(Beginning of Working data)

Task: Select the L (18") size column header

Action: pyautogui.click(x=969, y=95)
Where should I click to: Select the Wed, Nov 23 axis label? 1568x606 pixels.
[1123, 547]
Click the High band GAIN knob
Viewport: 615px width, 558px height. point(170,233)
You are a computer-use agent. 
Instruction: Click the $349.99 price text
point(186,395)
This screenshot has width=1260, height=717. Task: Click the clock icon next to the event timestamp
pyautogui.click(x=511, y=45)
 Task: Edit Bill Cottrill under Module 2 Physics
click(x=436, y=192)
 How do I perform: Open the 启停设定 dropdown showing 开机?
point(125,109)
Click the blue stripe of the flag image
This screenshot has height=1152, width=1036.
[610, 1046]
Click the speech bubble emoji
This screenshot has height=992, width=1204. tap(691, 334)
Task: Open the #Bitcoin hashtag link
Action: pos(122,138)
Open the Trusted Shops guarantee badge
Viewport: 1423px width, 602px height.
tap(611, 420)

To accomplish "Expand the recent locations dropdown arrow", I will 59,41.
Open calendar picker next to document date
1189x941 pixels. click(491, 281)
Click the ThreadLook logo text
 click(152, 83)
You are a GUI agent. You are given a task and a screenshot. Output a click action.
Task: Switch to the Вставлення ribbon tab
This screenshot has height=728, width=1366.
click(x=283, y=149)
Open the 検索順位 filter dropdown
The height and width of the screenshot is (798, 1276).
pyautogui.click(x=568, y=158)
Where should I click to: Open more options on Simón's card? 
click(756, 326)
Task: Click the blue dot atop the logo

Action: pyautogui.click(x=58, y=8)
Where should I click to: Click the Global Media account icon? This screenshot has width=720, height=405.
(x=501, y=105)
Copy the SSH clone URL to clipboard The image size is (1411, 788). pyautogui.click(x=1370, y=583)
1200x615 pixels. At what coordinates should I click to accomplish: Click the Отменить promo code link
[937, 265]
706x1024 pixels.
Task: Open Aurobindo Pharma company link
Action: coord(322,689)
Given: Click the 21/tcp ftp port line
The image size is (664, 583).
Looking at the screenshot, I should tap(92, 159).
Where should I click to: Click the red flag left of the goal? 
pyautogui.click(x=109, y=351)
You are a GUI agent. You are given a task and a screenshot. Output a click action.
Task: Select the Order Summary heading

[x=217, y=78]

(End of Working data)

*Required action*
Each line of the data is to be output exactly, with none skipped.

*Expected output*
Task: Select the L (18") size column header

Action: pyautogui.click(x=969, y=95)
Where should I click to: Select the Wed, Nov 23 axis label? 1568x606 pixels.
[1123, 547]
Click the High band GAIN knob
Viewport: 615px width, 558px height. point(170,233)
You are a computer-use agent. 
Instruction: Click the $349.99 price text
point(186,395)
This screenshot has width=1260, height=717. Task: Click the clock icon next to the event timestamp
pyautogui.click(x=511, y=45)
 Task: Edit Bill Cottrill under Module 2 Physics
click(x=436, y=192)
 How do I perform: Open the 启停设定 dropdown showing 开机?
point(125,109)
Click the blue stripe of the flag image
This screenshot has height=1152, width=1036.
[610, 1046]
Click the speech bubble emoji
This screenshot has height=992, width=1204. tap(691, 334)
Task: Open the #Bitcoin hashtag link
Action: pos(122,138)
Open the Trusted Shops guarantee badge
Viewport: 1423px width, 602px height.
tap(611, 420)

To accomplish "Expand the recent locations dropdown arrow", I will 59,41.
Open calendar picker next to document date
1189x941 pixels. click(491, 281)
Click the ThreadLook logo text
 click(152, 83)
You are a GUI agent. You are given a task and a screenshot. Output a click action.
Task: Switch to the Вставлення ribbon tab
This screenshot has height=728, width=1366.
click(x=283, y=149)
Open the 検索順位 filter dropdown
The height and width of the screenshot is (798, 1276).
pyautogui.click(x=568, y=158)
Where should I click to: Open more options on Simón's card? 
click(756, 326)
Task: Click the blue dot atop the logo

Action: pyautogui.click(x=58, y=8)
Where should I click to: Click the Global Media account icon? This screenshot has width=720, height=405.
(x=501, y=105)
Copy the SSH clone URL to clipboard The image size is (1411, 788). pyautogui.click(x=1370, y=583)
1200x615 pixels. At what coordinates should I click to accomplish: Click the Отменить promo code link
[937, 265]
706x1024 pixels.
Task: Open Aurobindo Pharma company link
Action: coord(322,689)
Given: Click the 21/tcp ftp port line
The image size is (664, 583).
Looking at the screenshot, I should tap(92, 159).
Where should I click to: Click the red flag left of the goal? 
pyautogui.click(x=109, y=351)
You are a GUI agent. You are given a task and a screenshot. Output a click action.
Task: Select the Order Summary heading

[x=217, y=78]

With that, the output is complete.